More preferably, the temperature of the sensitive plate of the second rectifying tower is 75-78 ℃, and the temperature of the tower kettle is 82-85 ℃; the content of methyl chloride in the tower bottom of the second rectifying tower can be further reduced to 0-50 ppm.
Preferably, the ratio of the feeding flow of the second rectifying tower to the feeding flow of the first rectifying tower is 0.3-0.35.
Preferably, the tower bottom temperature of the third rectifying tower is 56-65 ℃. The temperature of the tower bottom of the third rectifying tower is properly reduced, so that isoprene can be prevented from rising to the tower top, and the separation effect of waste isobutene and waste isoprene is improved.
Preferably, the ratio of the extracted amount of the waste isoprene at the tower bottom of the third rectifying tower to the content of the isoprene fed into the first rectifying tower is 1.82-2.22. Increasing the tower bottom output of the third rectifying tower can also reduce isoprene rising to the tower top, but increasing the tower bottom output also increases the isobutene content in the tower bottom, resulting in loss.
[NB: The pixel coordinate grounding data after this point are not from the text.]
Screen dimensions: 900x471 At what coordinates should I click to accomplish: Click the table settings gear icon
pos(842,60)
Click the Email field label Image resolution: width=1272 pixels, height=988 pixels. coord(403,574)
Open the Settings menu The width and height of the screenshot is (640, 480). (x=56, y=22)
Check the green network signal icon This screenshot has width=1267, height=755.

According to the invention, the proper tower bottom material extraction amount and tower bottom temperature are selected, so that the isoprene content in the tower top waste isobutene is reduced to 0-200ppm, and the loss of the tower bottom isobutene is not increased obviously. The extraction amount is generally determined according to the content proportion of the isoprene component in the tower bottom of the third rectifying tower. After the improvement, the content ratio of the isoprene is changed from 0.5-0.7 to 0.45-0.55. Examples are: if the isoprene content of the feeding material of the first rectifying tower is calculated by 100kg/h, the tower flow of the third rectifying tower is 200kg/h before the improvement, and the tower flow of the third rectifying tower is 222 kg/h after the improvement, the extraction amount is increased by about 10-28% compared with the prior art, and the extraction amount is increased by about 10-28% compared with the prior art.
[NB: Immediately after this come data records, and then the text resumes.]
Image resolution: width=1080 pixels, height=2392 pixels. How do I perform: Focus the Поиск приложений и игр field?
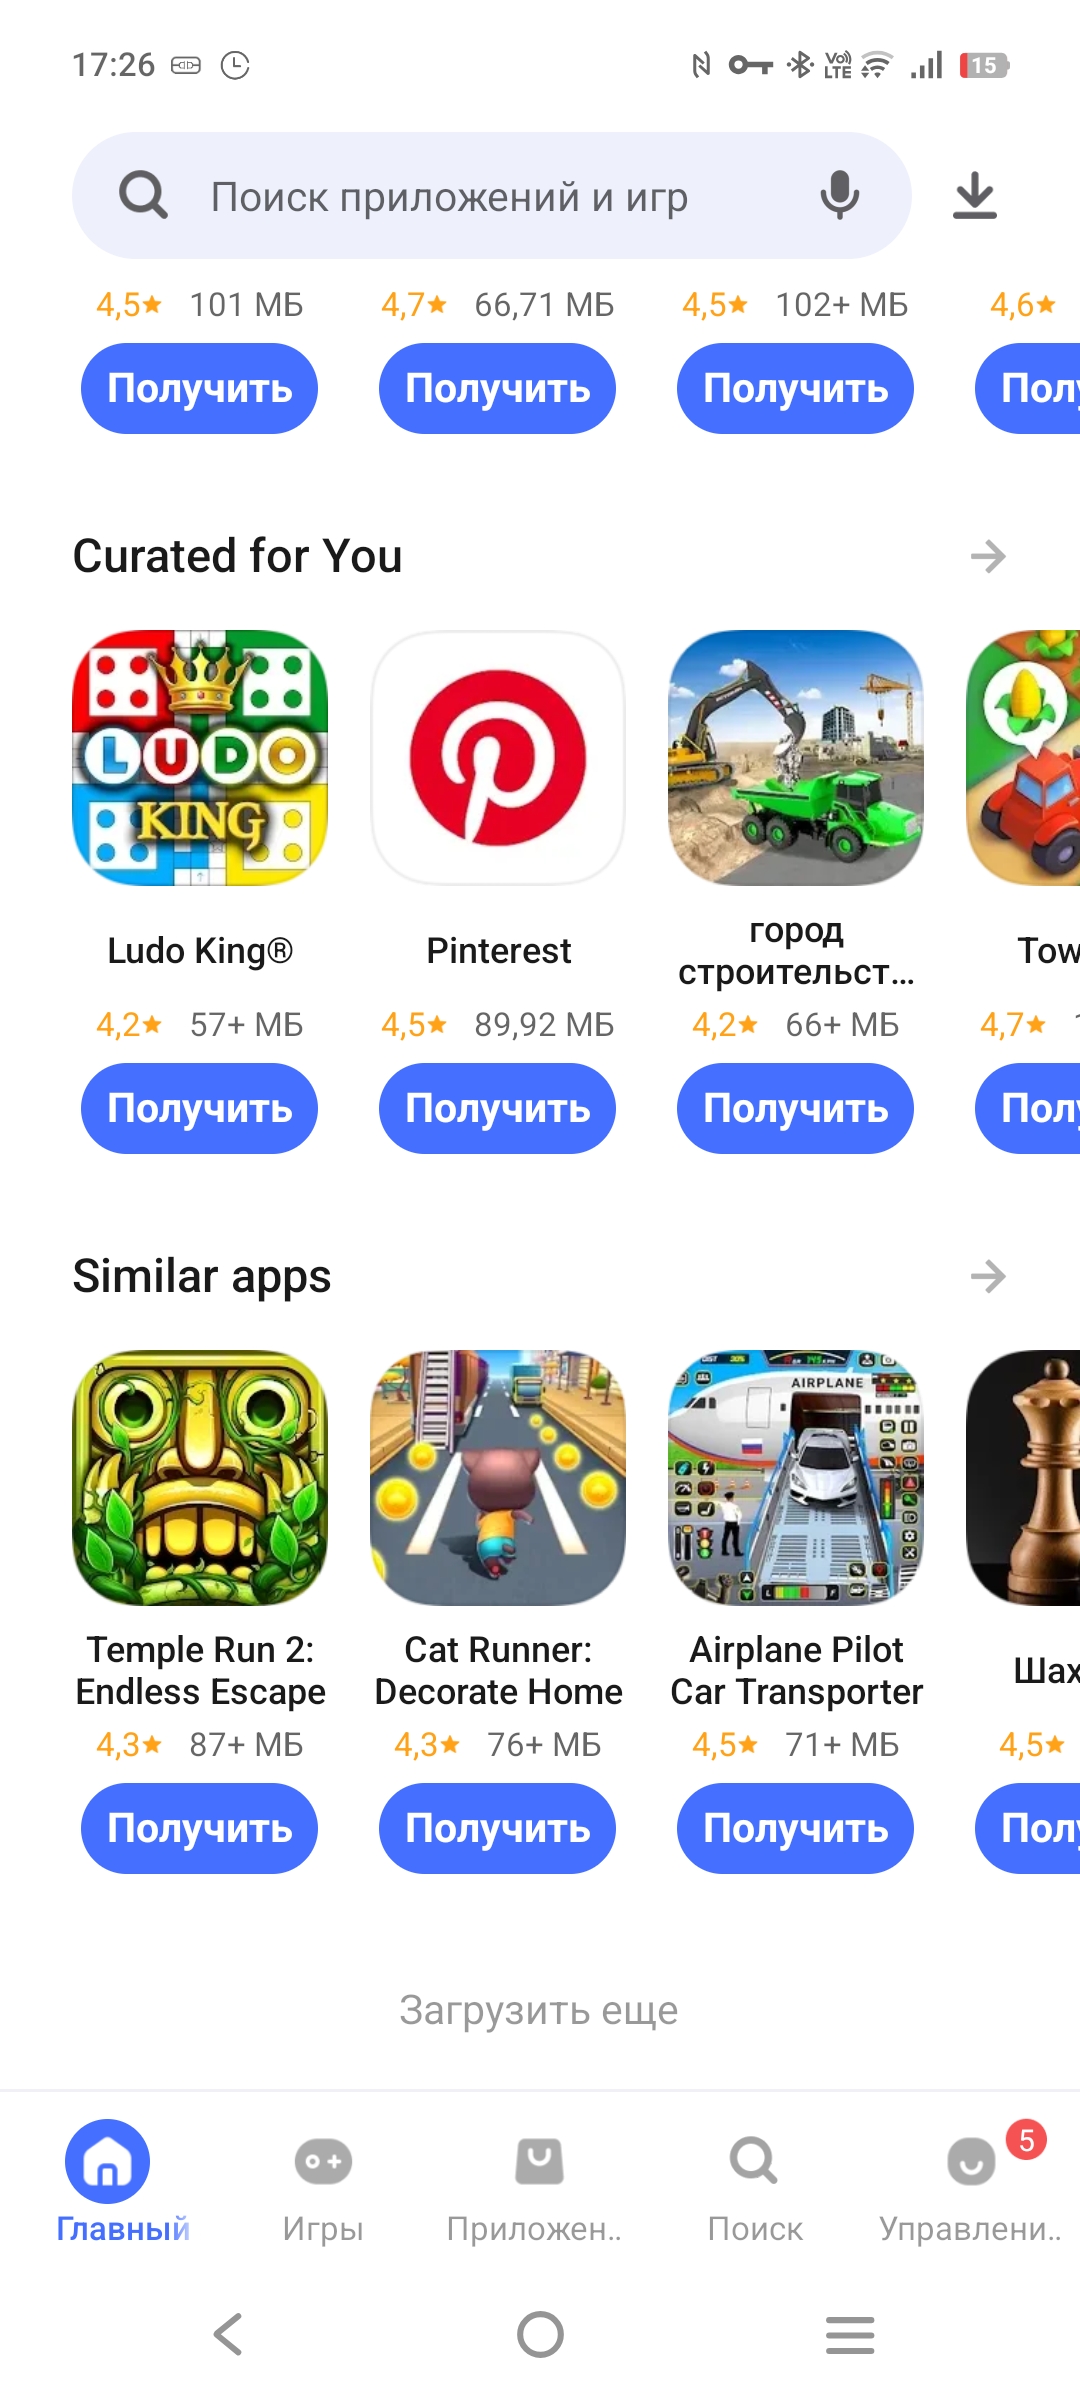coord(492,195)
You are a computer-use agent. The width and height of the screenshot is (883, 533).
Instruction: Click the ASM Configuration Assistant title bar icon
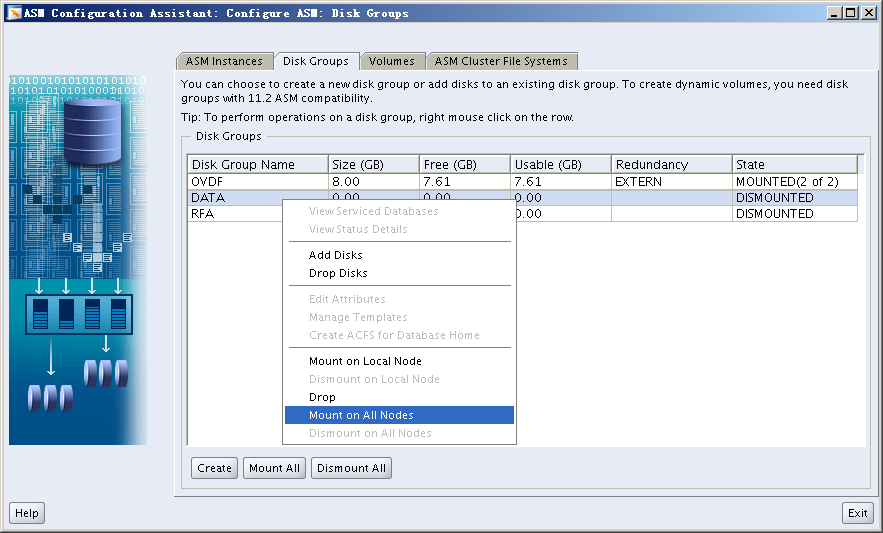coord(13,13)

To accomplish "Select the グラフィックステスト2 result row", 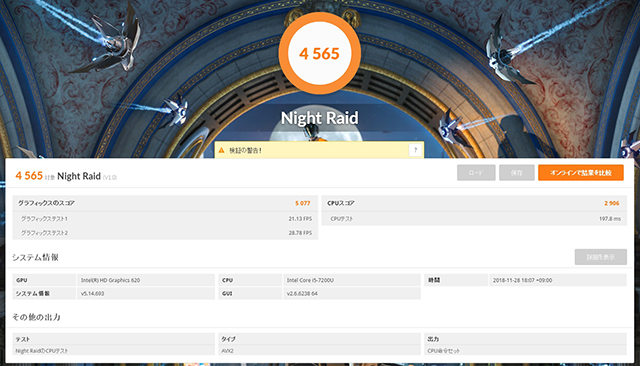I will point(165,233).
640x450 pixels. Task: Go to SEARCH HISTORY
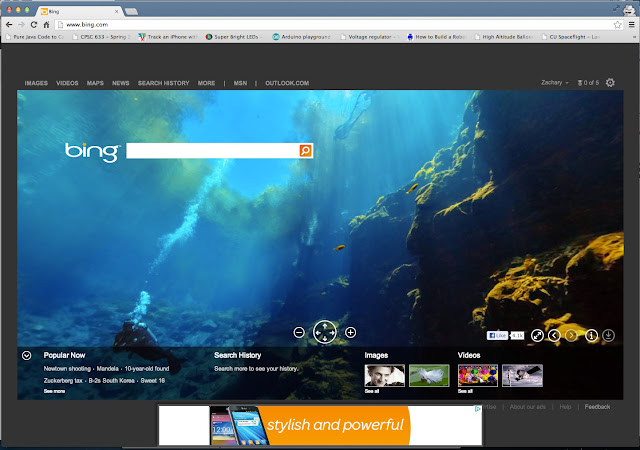pos(164,83)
Preferably, the reflux ratio of the de-heavy tower is 1.0-2.0, all isoprene possibly contained in the waste isobutene and part of n-butane can be enriched to the bottom of the tower to be removed, and crude isobutene without isoprene is obtained at the top of the tower.
Preferably, the reflux ratio of the light component removal tower is 30-50, most of isobutane in the waste isobutene can be enriched to the top of the tower for removal, and polymerization-grade isobutene is obtained at the bottom of the tower.
Preferably, the recycling proportion of the waste isobutene obtained by the third rectifying tower is 0-8% of the unit time yield of the crude isobutene produced by the polymerization-grade isobutene device. The recycling proportion can be flexibly determined according to the impurity content change of the waste isobutene. On one hand, the waste isobutene contains 1, 3-butadiene, maleic and other impurities with boiling points very close to that of isobutene and cannot be removed, and on the other hand, the boiling points of the n-butane, isobutane and other impurities are also relatively close to that of isobutene, so that the process flow cannot be completely removed. If the waste isobutene is recycled completely, the impurities are accumulated, the product quality of polymerization-grade isobutene is affected, and subsequent polymerization reaction is abnormal, so that the waste isobutene is recycled according to a certain proportion. The reuse proportion selection principle needs to be determined by combining the factors of the raw material quality of a polymerization grade isobutene generating device, the unit time yield of crude isobutene generated by the polymerization grade isobutene generating device and the quality of a final polymerization grade isobutene product.
Preferably, the polymerization grade isobutylene plant does not comprise a second extraction column; in step S4, the top mixture of the heavy component removal column is sent to the light component removal column.
Generally, butyl rubber production enterprises are provided with a butyl rubber device and a polymerization grade isobutene device, and the recovery system is an inherent part of the butyl rubber device, so that the recovery system and the polymerization grade isobutene production device are independent equipment and are not necessarily connected. The waste isobutene recovered by the recovery system cannot be directly utilized and is generally sold as a byproduct. The main reason why the product cannot be directly used is that the product contains other impurities and the purity of the product does not meet the requirement, and the details are described in the background of the invention.
The invention utilizes the recovery system and adjusts the control parameters to reduce the content of methyl chloride and isoprene in the waste isobutene to 0-200ppm, even below 50 ppm. If the isobutene is intended to be used, such a purity is clearly insufficient. The method comprises the steps of mixing the waste isobutene with the crude isobutene produced by the polymerization-grade isobutene device, and then removing all isoprene and part of alkane impurities in the mixed isobutene by utilizing impurity removing equipment of the polymerization-grade isobutene device through adjustment of various control parameters to obtain the polymerization-grade isobutene.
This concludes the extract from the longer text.